## The task
Print each of the rows below word for word, keeping every character, space and line break unchanged.

## Task data
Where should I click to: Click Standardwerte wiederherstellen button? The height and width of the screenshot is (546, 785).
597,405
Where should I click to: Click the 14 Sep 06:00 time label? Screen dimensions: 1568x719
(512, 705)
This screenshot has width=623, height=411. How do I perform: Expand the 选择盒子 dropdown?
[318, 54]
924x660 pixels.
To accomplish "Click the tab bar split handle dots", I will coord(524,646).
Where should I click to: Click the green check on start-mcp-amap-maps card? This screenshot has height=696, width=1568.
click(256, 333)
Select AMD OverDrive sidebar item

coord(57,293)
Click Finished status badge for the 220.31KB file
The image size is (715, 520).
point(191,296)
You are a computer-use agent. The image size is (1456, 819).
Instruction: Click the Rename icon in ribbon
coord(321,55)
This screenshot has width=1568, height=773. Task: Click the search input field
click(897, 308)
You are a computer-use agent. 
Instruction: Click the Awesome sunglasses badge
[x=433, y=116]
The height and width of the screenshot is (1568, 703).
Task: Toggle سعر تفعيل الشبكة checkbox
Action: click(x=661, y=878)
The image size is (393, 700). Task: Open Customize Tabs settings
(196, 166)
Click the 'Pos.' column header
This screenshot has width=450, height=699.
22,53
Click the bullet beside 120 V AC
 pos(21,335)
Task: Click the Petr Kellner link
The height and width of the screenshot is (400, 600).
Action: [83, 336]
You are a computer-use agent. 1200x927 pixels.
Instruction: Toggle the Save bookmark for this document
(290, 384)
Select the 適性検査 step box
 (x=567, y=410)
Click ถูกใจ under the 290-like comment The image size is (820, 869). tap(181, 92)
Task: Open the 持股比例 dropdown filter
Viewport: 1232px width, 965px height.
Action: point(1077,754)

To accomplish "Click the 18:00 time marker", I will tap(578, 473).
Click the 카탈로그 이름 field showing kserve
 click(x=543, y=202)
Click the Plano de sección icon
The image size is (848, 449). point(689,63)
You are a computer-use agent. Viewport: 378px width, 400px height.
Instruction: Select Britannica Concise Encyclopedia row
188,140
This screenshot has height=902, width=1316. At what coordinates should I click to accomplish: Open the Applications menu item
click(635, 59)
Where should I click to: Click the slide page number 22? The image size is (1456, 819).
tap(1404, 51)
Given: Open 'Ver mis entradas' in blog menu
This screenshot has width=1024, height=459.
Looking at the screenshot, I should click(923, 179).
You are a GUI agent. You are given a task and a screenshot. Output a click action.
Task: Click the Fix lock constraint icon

## Response to the task
Where should I click to: Click Standardwerte wiederherstellen button? The height and width of the screenshot is (546, 785).
597,405
Where should I click to: Click the 14 Sep 06:00 time label? Screen dimensions: 1568x719
(512, 705)
This screenshot has width=623, height=411. How do I perform: Expand the 选择盒子 dropdown?
[318, 54]
924x660 pixels.
To accomplish "Click the tab bar split handle dots", I will coord(524,646).
Where should I click to: Click the green check on start-mcp-amap-maps card? This screenshot has height=696, width=1568.
click(256, 333)
Select AMD OverDrive sidebar item

coord(57,293)
Click Finished status badge for the 220.31KB file
The image size is (715, 520).
point(191,296)
You are a computer-use agent. The image size is (1456, 819).
Instruction: Click the Rename icon in ribbon
coord(321,55)
This screenshot has width=1568, height=773. Task: Click the search input field
click(897, 308)
You are a computer-use agent. 
Instruction: Click the Awesome sunglasses badge
[x=433, y=116]
The height and width of the screenshot is (1568, 703).
Task: Toggle سعر تفعيل الشبكة checkbox
Action: click(x=661, y=878)
The image size is (393, 700). Task: Open Customize Tabs settings
(196, 166)
Click the 'Pos.' column header
This screenshot has width=450, height=699.
22,53
Click the bullet beside 120 V AC
 pos(21,335)
Task: Click the Petr Kellner link
The height and width of the screenshot is (400, 600).
Action: [83, 336]
You are a computer-use agent. 1200x927 pixels.
Instruction: Toggle the Save bookmark for this document
(290, 384)
Select the 適性検査 step box
 (x=567, y=410)
Click ถูกใจ under the 290-like comment The image size is (820, 869). tap(181, 92)
Task: Open the 持股比例 dropdown filter
Viewport: 1232px width, 965px height.
Action: point(1077,754)

To accomplish "Click the 18:00 time marker", I will tap(578, 473).
Click the 카탈로그 이름 field showing kserve
 click(x=543, y=202)
Click the Plano de sección icon
The image size is (848, 449). point(689,63)
You are a computer-use agent. Viewport: 378px width, 400px height.
Instruction: Select Britannica Concise Encyclopedia row
188,140
This screenshot has height=902, width=1316. At what coordinates should I click to accomplish: Open the Applications menu item
click(635, 59)
Where should I click to: Click the slide page number 22? The image size is (1456, 819).
tap(1404, 51)
Given: Open 'Ver mis entradas' in blog menu
This screenshot has width=1024, height=459.
Looking at the screenshot, I should click(923, 179).
You are a GUI agent. You are given a task and a screenshot. Output a click action.
Task: Click the Fix lock constraint icon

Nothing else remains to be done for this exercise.